### WORK REQUIRED
Under this line is some data; print exactly the lines from the one containing "Click the tail of the pickle message bubble" through its last line, without pictures.

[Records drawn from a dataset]
--
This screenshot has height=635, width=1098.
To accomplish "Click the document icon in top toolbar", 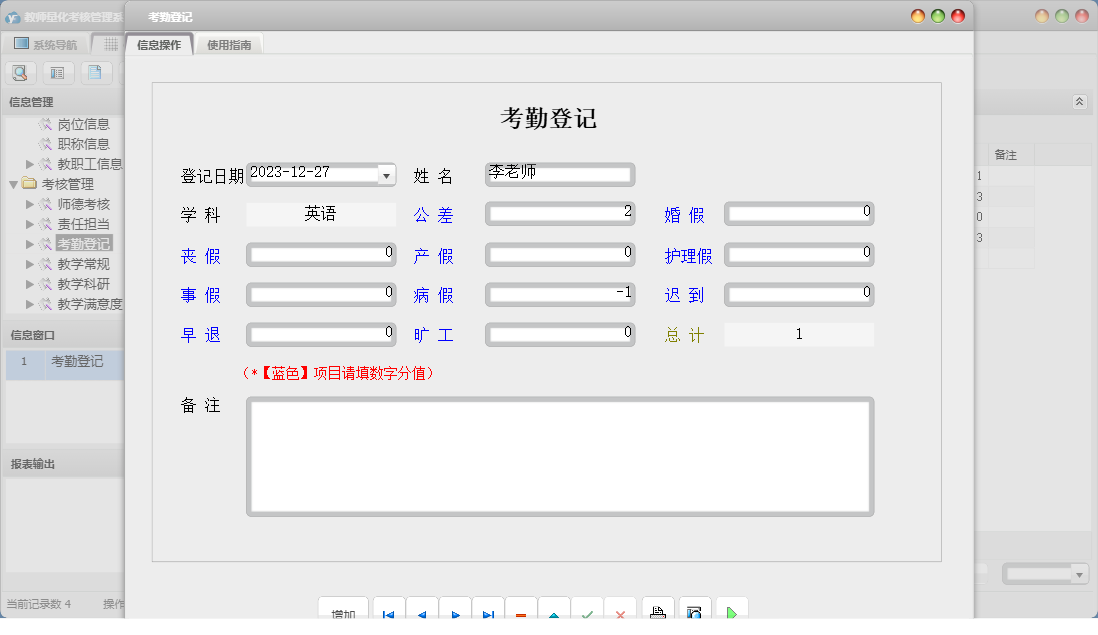I will pyautogui.click(x=94, y=72).

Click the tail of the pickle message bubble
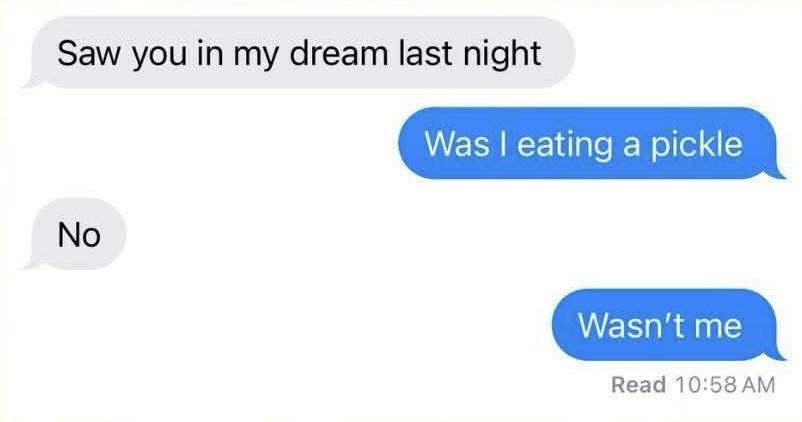coord(776,172)
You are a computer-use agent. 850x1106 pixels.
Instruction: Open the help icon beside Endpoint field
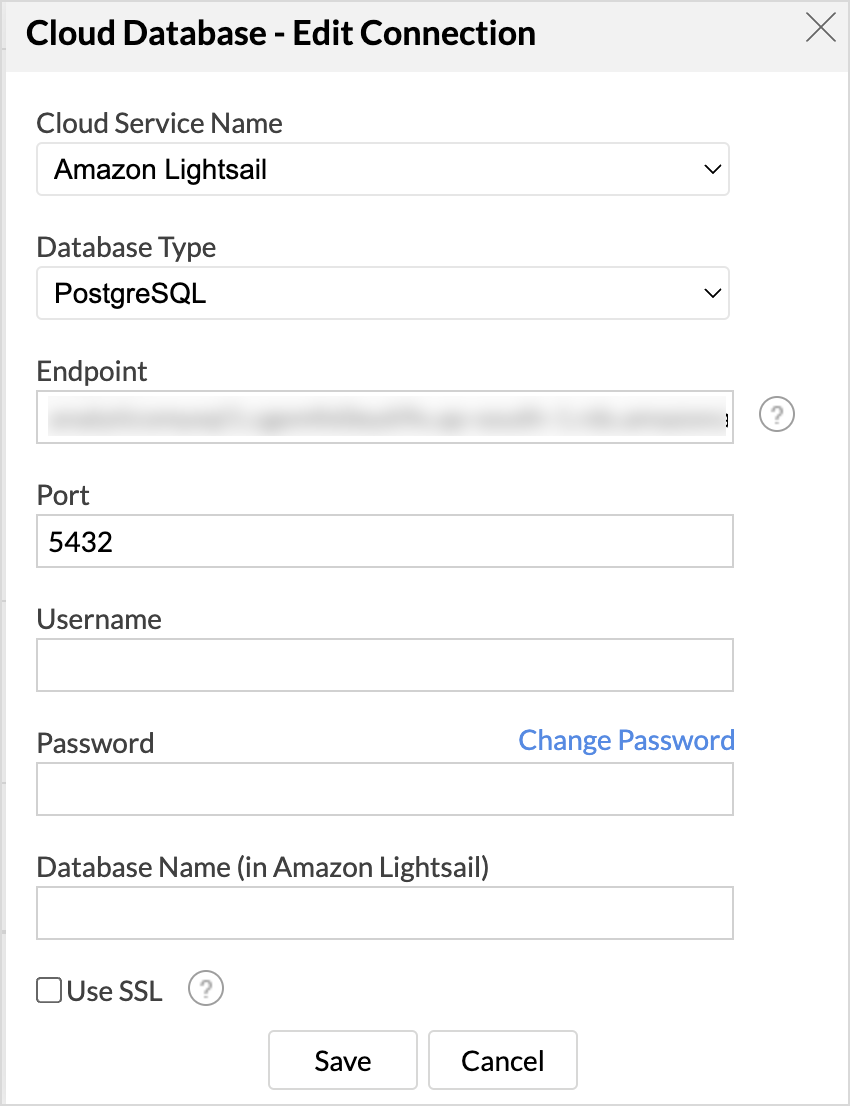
--
### SOLUTION TO THE EXERCISE
Click the tail of the pickle message bubble
coord(776,172)
You are a computer-use agent. 850x1106 pixels.
Instruction: Open the help icon beside Endpoint field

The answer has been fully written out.